[BEGIN Selected extract]

# antrim trout stocking



## claytonhaske (Apr 16, 2010)

Its that time of year again........the release date is 11/23/11 good luck to everyone that goes!


----------



## MassillonBuckeye (May 3, 2010)

READY!!!! SET!!!! COMBAT FISH!!!!!!! WOOOOO! I think I'm going to go subject myself to the madness this year   Drove past last year and it looked pretty crazy heh.


----------



## Govbarney (Jan 3, 2011)

claytonhaske said:


> Its that time of year again........the release date is 11/23/11 good luck to everyone that goes!


Where did you hear/see this , I heard they were not stocking Antrim this year because of renovations at the Hatchery?


----------



## Bimmer (Aug 12, 2011)

Govbarney said:


> Where did you hear/see this , I heard they were not stocking Antrim this year because of renovations at the Hatchery?


That's what I thought also?


----------



## Gottagofishn (Nov 18, 2009)

I just searched ODNR's site and indeed the stocking is scheduled for tomorrow at 11:00am.
Sooooooo...stock up on trout chow and have at er.

http://www.ohiodnr.com/Home/News/Ne...Place-at-Punderson-and-Antrim-Park-Lakes.aspx


Happy Hunting!


----------



## Capital outdoorsman (Mar 27, 2006)

5 years ago (still kinda new to the area) on the 23rd of November I woke up bright and early to catch me some trout at the stocking. Kinda pumped up. Walking out the front door when my wife calls down and says "my water broke." I remember watching the news while I was waiting for my child and seeing the pictures of 'fishing' at the trout stocking. In between contractions my wife says "THAT IS WHERE YOU WERE GOING?, It looks awful." Just a memory that pops up every Thanksgiving. Maybe I'll take my daughter there someday, she can catch a trout and I can laugh at the irony.


----------



## BingeAndPurge (Jul 20, 2010)

Ive had stuff going on every time ive tried to make it. This year the kids and i are giving it a shot. I hope the weather is terrible

Outdoor Hub mobile, the outdoor information engine


----------



## Big Chief201 (Aug 13, 2010)

So if someone was to go check this out any suggestions on what kind of lures/bait someone would use? I've never gone to anything like this so any help would be awesome as I have tomorrow off and was originally planning to go to alum for some eyes.


----------



## MassillonBuckeye (May 3, 2010)

Big Chief201 said:


> So if someone was to go check this out any suggestions on what kind of lures/bait someone would use? I've never gone to anything like this so any help would be awesome as I have tomorrow off and was originally planning to go to alum for some eyes.

[END Selected extract]

**Challenge 1**
In the Antrim trout stocking thread, what reason had one poster heard for Antrim not being stocked this year?
**Challenge 2**
Reproduce word for word the passage of the Antrim trout stocking thread that begins with "Ive had stuff" and ends with "(Aug 13, 2010)".

[BEGIN Stored rows]

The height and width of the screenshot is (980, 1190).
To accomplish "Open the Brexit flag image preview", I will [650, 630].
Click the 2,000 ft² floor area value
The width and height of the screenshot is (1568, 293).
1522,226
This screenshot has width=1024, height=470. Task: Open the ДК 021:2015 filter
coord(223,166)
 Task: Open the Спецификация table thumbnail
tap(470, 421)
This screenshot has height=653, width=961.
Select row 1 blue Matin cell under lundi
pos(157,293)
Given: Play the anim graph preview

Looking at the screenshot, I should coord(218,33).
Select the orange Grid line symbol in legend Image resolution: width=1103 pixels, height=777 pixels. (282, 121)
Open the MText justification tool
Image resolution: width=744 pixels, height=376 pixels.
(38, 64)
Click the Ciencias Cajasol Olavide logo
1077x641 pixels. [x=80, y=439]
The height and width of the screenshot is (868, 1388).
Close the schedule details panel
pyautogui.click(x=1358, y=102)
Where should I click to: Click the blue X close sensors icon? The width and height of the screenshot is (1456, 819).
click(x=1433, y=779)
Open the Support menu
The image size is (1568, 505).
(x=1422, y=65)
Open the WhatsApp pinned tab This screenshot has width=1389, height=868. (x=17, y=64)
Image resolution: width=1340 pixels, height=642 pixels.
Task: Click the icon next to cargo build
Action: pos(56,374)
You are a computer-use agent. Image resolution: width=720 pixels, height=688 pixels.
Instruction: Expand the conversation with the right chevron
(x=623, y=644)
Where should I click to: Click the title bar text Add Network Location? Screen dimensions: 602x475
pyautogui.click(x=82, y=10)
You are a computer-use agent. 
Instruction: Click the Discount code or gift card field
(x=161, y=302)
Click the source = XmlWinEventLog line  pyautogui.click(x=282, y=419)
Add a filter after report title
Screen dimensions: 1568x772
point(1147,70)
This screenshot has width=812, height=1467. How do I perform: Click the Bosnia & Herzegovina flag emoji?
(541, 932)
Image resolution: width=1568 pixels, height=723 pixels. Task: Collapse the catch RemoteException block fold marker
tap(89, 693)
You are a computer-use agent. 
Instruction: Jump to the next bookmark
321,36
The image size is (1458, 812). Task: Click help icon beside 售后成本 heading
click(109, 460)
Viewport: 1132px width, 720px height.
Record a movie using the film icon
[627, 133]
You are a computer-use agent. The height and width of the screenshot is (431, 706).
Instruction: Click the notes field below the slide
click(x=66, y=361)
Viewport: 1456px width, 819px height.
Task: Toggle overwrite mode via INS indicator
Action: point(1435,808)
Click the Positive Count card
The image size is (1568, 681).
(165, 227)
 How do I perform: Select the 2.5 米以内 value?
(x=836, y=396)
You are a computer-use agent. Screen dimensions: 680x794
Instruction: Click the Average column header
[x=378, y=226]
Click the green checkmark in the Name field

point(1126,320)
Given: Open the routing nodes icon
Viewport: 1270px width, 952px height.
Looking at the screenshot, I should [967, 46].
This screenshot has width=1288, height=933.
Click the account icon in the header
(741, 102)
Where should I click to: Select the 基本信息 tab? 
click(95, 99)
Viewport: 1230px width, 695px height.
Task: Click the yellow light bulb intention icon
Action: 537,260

[END Stored rows]

**Complete response 1**
Renovations at the hatchery.

**Complete response 2**
Ive had stuff going on every time ive tried to make it. This year the kids and i are giving it a shot. I hope the weather is terrible

Outdoor Hub mobile, the outdoor information engine


----------



## Big Chief201 (Aug 13, 2010)